Mac n' Cheese with Bacon and Onions
This totally over-the-top casserole is loaded with crispy bacon and lots of gooey cheese. In spite of what a show-stopper this one is, it's surprisingly quick to put together. So make this and be the hero of your next pot-luck or BBQ!
PREP TIME: 20 minutes
COOK TIME: 15 minutes
4 cups large elbow noodles
8 tablespoons butter
2 medium red, yellow or sweet onions, thinly sliced
10 slices bacon
1/4 cup flour
1 1/4 cups chicken or vegetable stock
1 1/4 cup whole milk
2 eggs, whisked
1/2 cup Gruyere cheese, grated
1/2 cup sharp cheddar, grated
1/2 cup Asiago or Parmesan, grated
1/2 cup Gorgonzola
Salt And pepper, to taste
Preheat oven to 350 degrees.
Bring a large pot of water to a boil and add 2 tablespoons salt. Cook macaroni for 6 minutes. Drain and set aside. This step is important -- the noodles with be very al dente, but do not cool longer that 6 minutes or the final product will be soggy.
Fry bacon until slightly crispy. Drain on a paper towel.
Melt 4 tablespoons butter in a skillet and sauté onions over medium-low heat for 10 to 12 minutes, or until golden brown and soft. Set aside.
In a pot, melt 4 tablespoons butter. Sprinkle in flour and whisk to combine. Cook, stirring constantly, over medium heat for 2 minutes, until the flour just starts to turn a tan color. Whisk in milk and stock and cook for 3 to 5 minutes or until thick. Reduce heat to low. Add salt & pepper to taste.
Slowly add 1/2 cup of the hot milk mixture into the whisked eggs, whisking constantly.

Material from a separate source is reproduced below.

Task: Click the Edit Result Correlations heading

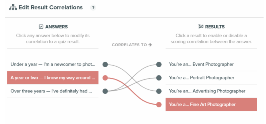Action: [51, 8]
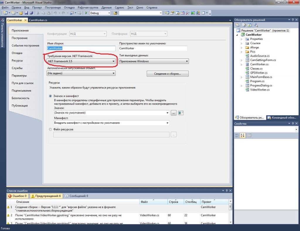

You want to temper the eggs, being sure not to scramble them. Pour the entire egg and milk mixture back into the remaining milk mixture. Remove from heat.
Add cheeses to milk mixture and stir until melted. Add onions and bacon and stir. Taste for seasonings and add more salt if needed. Add cooked macaroni and stir to coat.
Pour into a baking dish and bake for 15 to 20 minutes or until sizzling and hot.